13.488 soru önergesi verilmiş, 7439’una cevap bile verilmemiş! 1459 araştırma önergesi verilmiş, 5 önerge kabul edilmiş! 2019 kanun teklifi verilmiş, 39 teklif kabul edilmiş! Özetle ülke kararnamelerle yönetilmiş! Daha ne isteriz…

Kısaca söylemek gerekirse; Yeni hal yasası, kıdem tazminatı, 3600 ek gösterge, af düzenlemesi, EYT ve süresiz nafaka gibi “Yargı Reform Paketi” adı altında görüşülecek konular beklenirken meclis 1 Ekim’e kadar tatile girmiş.

Esnaf perişan, yurttaşlar mutsuzken, işsizlik ve geçim derdi hayatları karartırken, ülke insanının yüzde 62’si yargıya güvenmezken, pek çok yasa ve öneri işleme alınmayı beklerken, feryatları duyan olmadığı için meclis tatile girmiş. Vekildir, tatildir, hakkıdır, haklıdır…

Bu arada CB yardımcısı F. Oktay; “Yargıya güven yüzde 38 imiş, tabii ki yeterli değil” demiş. İyi de Sn. Yetkili nasıl yeterli olsun ki! ODTÜ’ye 58 yılda dikilen binlerce ağaç M.Gökçek döneminde açılacak yol için bir gecede kesilirken, açılan davaya mahkemeden 678 gün sonra “kesmeyin” kararı çıkmış.

Yine TÜİK verilerine göre; 2009- 2008 yılları arasında 30 bin 984 kişi intihar etmişken, her ile 11 icra dairesi düşerken, 20 milyon icra dosyası birikmişken, yani sorunlar dağ gibi yığılmışken meclis tatile niye girmesin?
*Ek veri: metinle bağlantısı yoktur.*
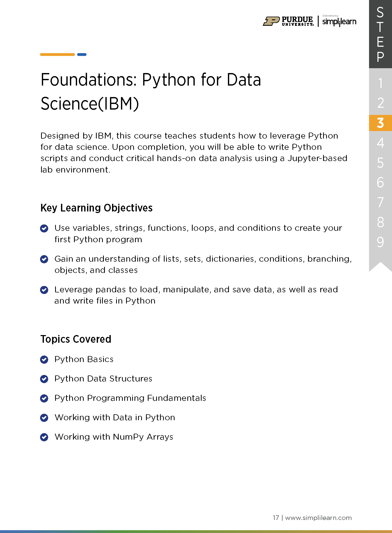Click checkmark beside 'Leverage pandas' objective
The image size is (392, 533).
pyautogui.click(x=44, y=290)
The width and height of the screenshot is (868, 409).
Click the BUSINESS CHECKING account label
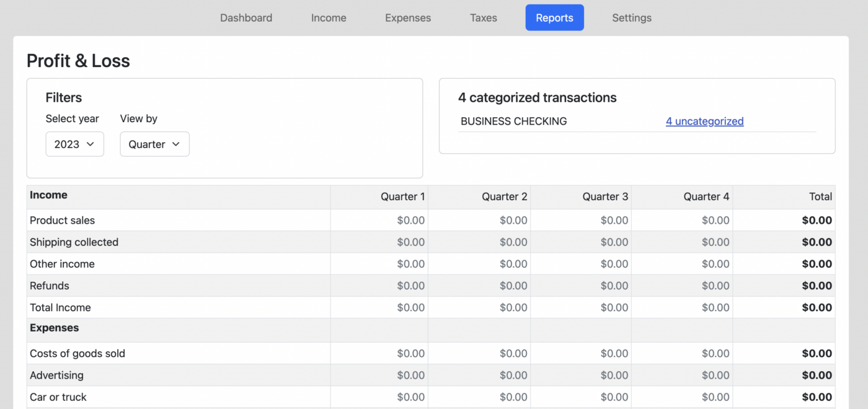(x=513, y=121)
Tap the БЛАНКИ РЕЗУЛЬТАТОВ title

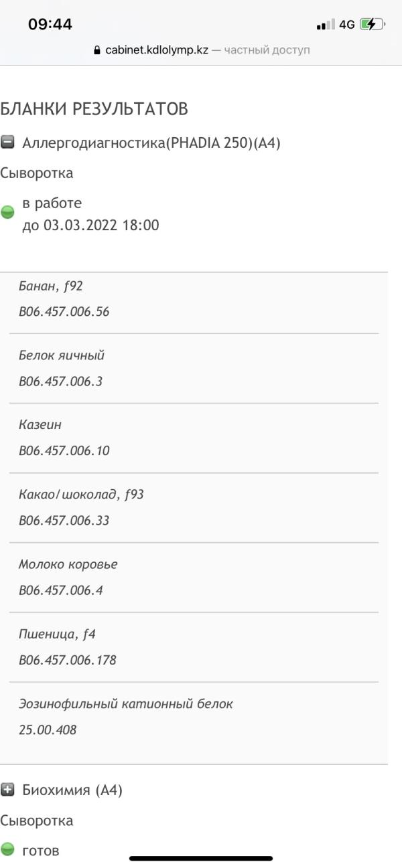94,108
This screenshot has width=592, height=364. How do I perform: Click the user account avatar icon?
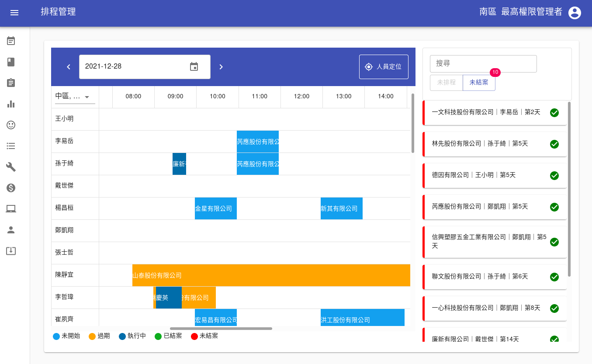click(575, 13)
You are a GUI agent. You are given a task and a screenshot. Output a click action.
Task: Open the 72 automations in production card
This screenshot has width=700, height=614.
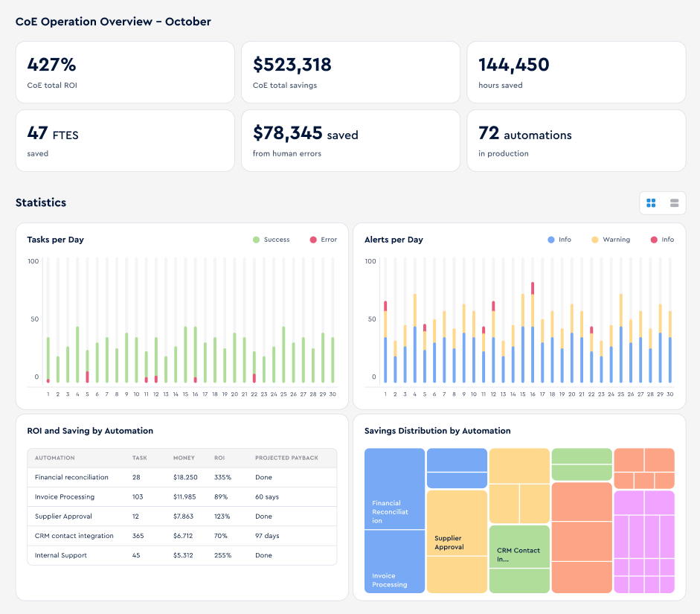(577, 141)
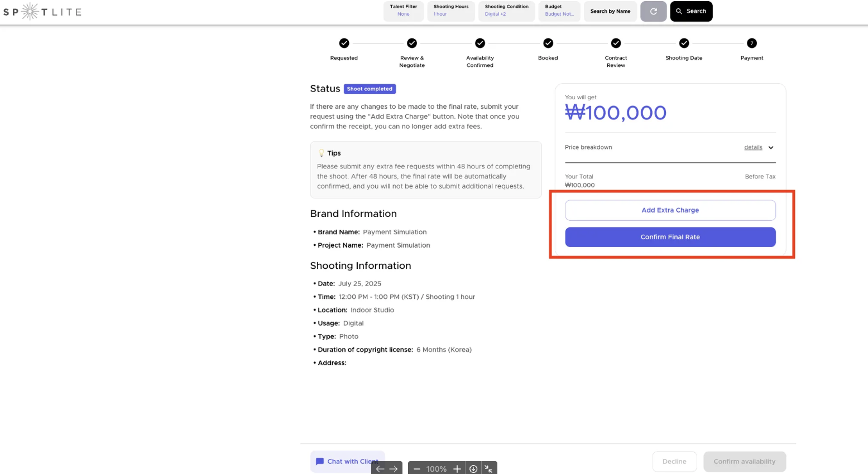Open Chat with Client

pyautogui.click(x=347, y=461)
Eğitimleri için ve gelecekleri için emek, para, zaman harcayan gençler işsizmiş, aileler çocuklarına ait hayallerini gerçekleştiremiyormuş, çocuklar çocukluklarını öteliyormuş, masada bir boğaz eksilsin diye çocuk gelinlerin sayısı artıyormuş. Dert ettiğin şeye bak! Keşke kırılan kollar yen içinde kalmasa ama kol kırılır yen içinde derler!
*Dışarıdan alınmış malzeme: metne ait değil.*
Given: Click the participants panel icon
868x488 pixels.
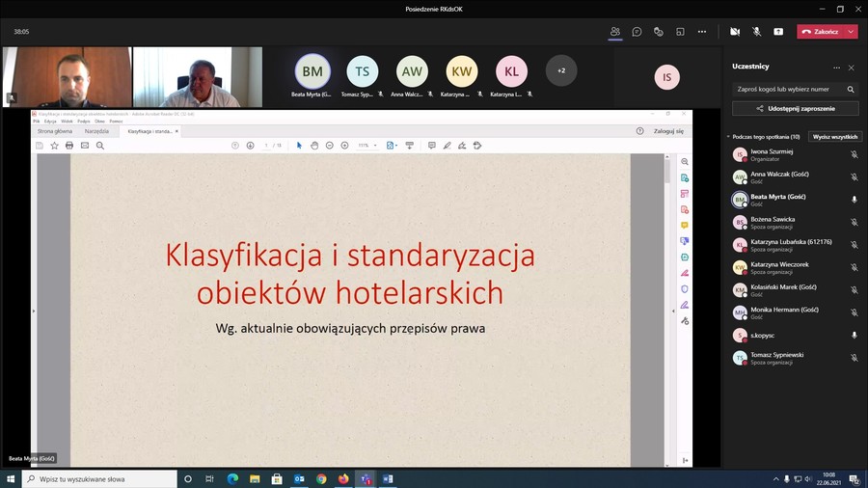Looking at the screenshot, I should click(x=615, y=32).
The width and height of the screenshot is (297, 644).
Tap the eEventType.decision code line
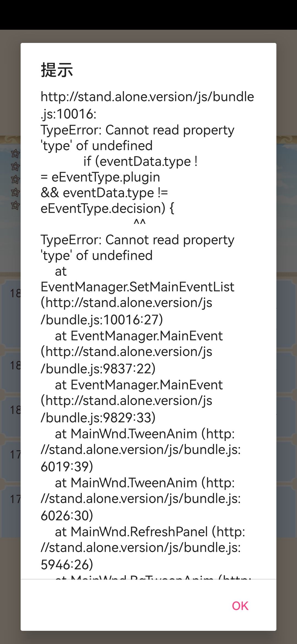[107, 208]
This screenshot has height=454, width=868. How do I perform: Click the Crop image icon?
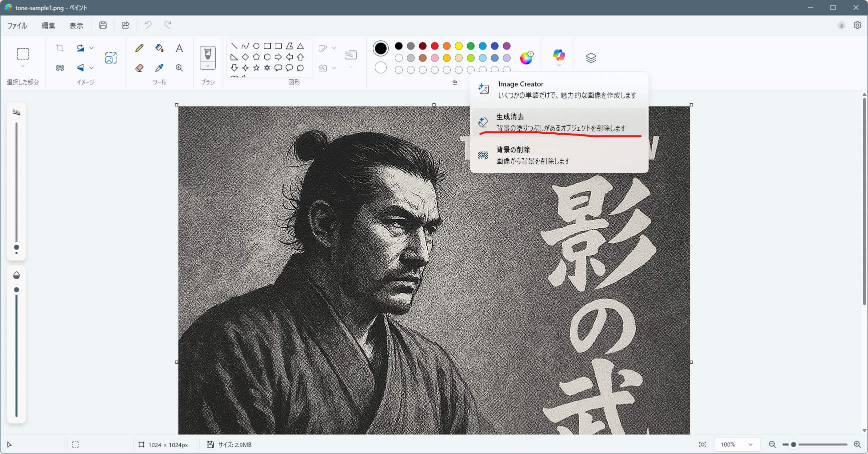tap(60, 48)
2.5 milyon gencin katıldığı üniversite giriş sınavında 628 bin kişi barajı aşamamış, 15 bin kişi sıfır çekmiş, alileler iş garantili okulların peşine düşmüş, ülkenin gündemine pahalılık, yoksulluk, işsizlik, adaletsizlik hâkimmiş! Tatil bitsin ilgilenirler…

Şimdi sorma zamanıdır! Yargıya güven yüzde 38! Sağlığa, eğitime güven kaç?

Şehir hastanelerinin 5 aylık kirası 3.9 milyarı aşmışken, hastaneler S.O.S verirken, hasta garantili, hastalık garantili, tanı ne olursa olsun her alanda tahlil garantili hastanelere güven oranı kaç? Tam da bu konuya ilişkin şaka gibi bir haber Fransa’dan gelmez mi? Fransa’da günde ortalama 120 hasta bakan Dr. Blanchon; bir hekimin günde 120 hastaya bakamayacağını, bu performansın devletin sağlık sigorta sistemini dolandırmak anlamına geldiği gerekçesiyle ülkesinde gözaltına alınırken, Iğdır Devlet Hastanesi KBB uzmanı günde 150 hastaya baktığı için yılın doktoru seçilerek bakanlık tarafından ödüllendirilmiş!

Hemen durumdan vazife çıkararak şöyle kabaca bir hesap yaptım. Mesai 8 saat. Bu da 480 dakika eder. 480’i 150’ye bölünce, her hastaya 3.2 dakika muayene süresi düşer. Olmaz ya, oldu diyelim! Hasta da doktor da robot olsa bu hıza yetişilmez. Dolayısıyla bizim ki robot üstü bir rekordur, bizim bakanlık haklı, Fransa haksızdır…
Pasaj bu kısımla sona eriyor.